### EXTRACTED RECORDS
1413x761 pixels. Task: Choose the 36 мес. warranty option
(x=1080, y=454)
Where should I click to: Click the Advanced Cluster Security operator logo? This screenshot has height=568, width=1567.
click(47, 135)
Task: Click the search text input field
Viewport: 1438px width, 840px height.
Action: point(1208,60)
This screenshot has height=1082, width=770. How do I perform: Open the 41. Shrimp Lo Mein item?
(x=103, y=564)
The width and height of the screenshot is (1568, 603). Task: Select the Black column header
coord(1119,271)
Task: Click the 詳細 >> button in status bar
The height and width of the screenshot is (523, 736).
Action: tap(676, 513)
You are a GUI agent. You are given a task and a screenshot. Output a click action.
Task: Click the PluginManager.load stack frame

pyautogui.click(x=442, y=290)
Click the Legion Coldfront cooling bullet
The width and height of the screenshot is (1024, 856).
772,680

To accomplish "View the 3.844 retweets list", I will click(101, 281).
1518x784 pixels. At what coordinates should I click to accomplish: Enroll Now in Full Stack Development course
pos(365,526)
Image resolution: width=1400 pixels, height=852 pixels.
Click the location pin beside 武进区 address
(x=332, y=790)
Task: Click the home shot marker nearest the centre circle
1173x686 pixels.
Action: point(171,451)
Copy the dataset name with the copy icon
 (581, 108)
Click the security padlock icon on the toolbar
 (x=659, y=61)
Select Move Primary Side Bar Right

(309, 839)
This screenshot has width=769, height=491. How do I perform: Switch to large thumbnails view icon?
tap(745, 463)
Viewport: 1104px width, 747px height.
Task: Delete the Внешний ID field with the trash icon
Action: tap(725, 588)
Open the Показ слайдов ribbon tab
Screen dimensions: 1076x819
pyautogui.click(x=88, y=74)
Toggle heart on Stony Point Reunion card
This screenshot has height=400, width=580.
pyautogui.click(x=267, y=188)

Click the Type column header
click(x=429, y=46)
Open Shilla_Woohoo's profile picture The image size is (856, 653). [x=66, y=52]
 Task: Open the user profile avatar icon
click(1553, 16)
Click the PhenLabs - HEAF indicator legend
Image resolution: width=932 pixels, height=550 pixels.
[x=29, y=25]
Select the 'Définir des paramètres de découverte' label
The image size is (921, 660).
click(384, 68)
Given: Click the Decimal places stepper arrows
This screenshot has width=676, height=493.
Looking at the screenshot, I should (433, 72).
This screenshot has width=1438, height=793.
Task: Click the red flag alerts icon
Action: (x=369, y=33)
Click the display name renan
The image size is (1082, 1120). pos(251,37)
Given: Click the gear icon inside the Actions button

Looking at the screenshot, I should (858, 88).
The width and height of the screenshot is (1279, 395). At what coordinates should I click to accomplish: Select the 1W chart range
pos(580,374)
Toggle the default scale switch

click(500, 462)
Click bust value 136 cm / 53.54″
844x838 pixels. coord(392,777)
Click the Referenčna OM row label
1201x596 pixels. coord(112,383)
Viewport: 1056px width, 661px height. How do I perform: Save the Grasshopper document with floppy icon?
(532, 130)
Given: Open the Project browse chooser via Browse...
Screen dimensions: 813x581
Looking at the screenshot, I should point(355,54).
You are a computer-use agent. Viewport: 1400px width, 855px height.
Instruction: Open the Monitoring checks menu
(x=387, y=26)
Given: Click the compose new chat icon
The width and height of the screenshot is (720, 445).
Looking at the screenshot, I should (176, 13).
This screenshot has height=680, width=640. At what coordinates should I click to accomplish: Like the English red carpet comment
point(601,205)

### WHAT IS BEING ASKED
All lines in the preceding records that hold the word "agent" need to be copied.

### SOLVED EXERCISE
You are a GUI agent. You are given a task and a screenshot. Output a click action.
You are a computer-use agent. Viewport: 1400px width, 855px height.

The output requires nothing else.